For cast, crew and musicians – indeed anyone – connected with Edward’s Boys nothing ever seems a problem. This is not to say that there are no difficulties, nor that we put anything less than total commitment and effort into the productions. It is simply that neither of two fairly common theatrical situations ever seems to arise.
1. There is never any sense of the “School Play”, of ‘the safe bet’, of the ‘dumbed-down’ version. (Consequently, there is no sense of pupils being told how to do it properly by the teacher).
2. There are no fraught concept meetings and general feelings of crisis that accompany productions which strive to achieve ‘professional’ quality.
Edward’s Boys performances manage to emerge as exciting, accessible, thought-provoking and notably free from bespectacled men in black turtle-necks on bare stages. The simple reason for this is the company’s approach (“Production Philosophy”).
From Day One Mills focuses on the text, and, as soon as this has been explored and mastered by the cast (usually in two or three weeks) the production is allowed up on its feet. The idea of rehearsal and production as a “Job o’ Work” is one freely touted by both director and cast, and results in a company ethos not only ‘professional’ beyond its years but also lacking pretension. The cast, the stage management and the musicians dispatch any necessary task with aplomb. “Just do it!” is not a company maxim by chance. It is Mills’ response to any question or problem that arises (“Sir, we haven’t got this piece of set yet,” “Sir, we haven’t rehearsed scene three enough,” “Sir, the lights aren’t in the right place,” etc). Any problem is dealt with so swiftly that it ceases to be one. This attitude is exemplified by the director and displayed by the company: boys source their own costumes, practise lines and accents together, and calmly re-block scenes on tour, as a matter of course.
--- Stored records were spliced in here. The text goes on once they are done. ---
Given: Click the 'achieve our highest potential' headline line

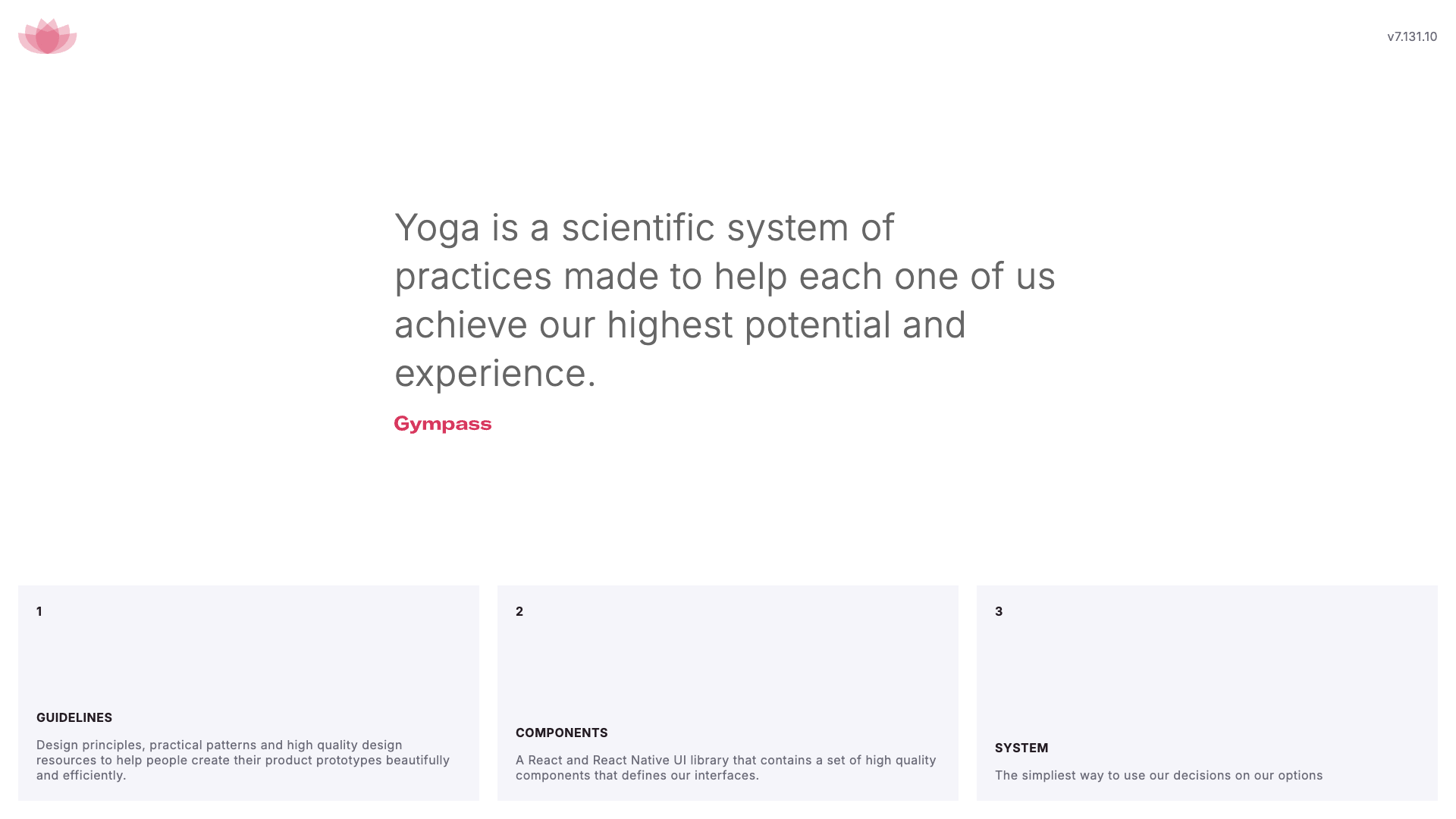Looking at the screenshot, I should [679, 325].
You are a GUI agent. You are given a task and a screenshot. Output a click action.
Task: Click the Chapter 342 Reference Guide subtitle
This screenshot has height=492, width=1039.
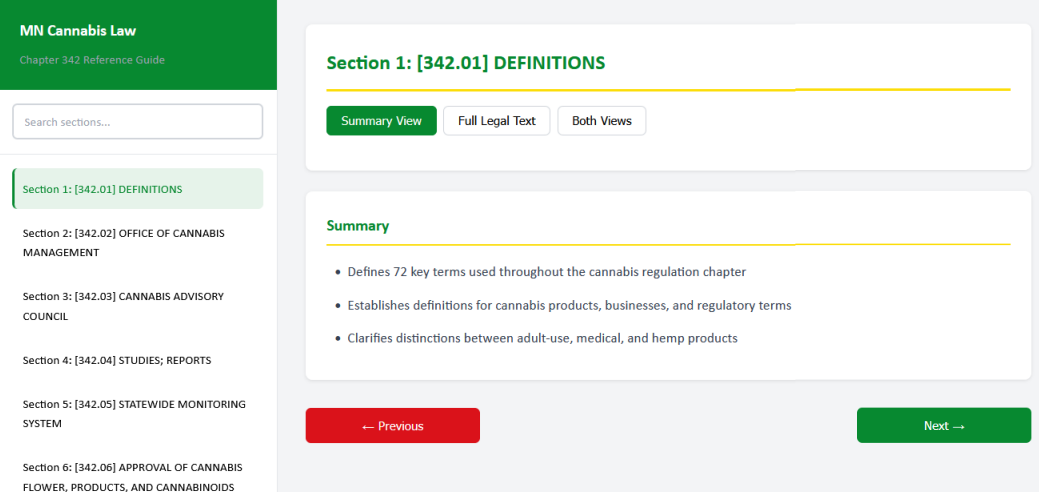tap(92, 60)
As a result, an attitude of ownership develops within the cast, and has been passed on through cohorts of boys. Mills’ customary “disappearance” during performances merely encourages and confirms this sense of ownership. I had always expected a director would watchthe play we had worked on together so I was both surprised and disappointed when I first experienced his apparent indifference. Then I realised that, in effect, this was trust in action. We knew what we had to do. “Just do it!” Trust is at the core of our work. As well as creating a cohesive company in the twentieth-first century, I suspect a similar approach was shared by the original boys’ companies. All cast bulletins and emails are signed off with: “Onwards and upwards! Downwards and through!” It is precisely this balance that makes Edward’s Boys the phenomenon it is. Whilst actively engaging with ground-breaking primary research and exploring some very dark recesses of the theatrical past, we also have enormous fun. Furthermore, this is also a hard-working and humble group of people happy to get their hands very, very dirty.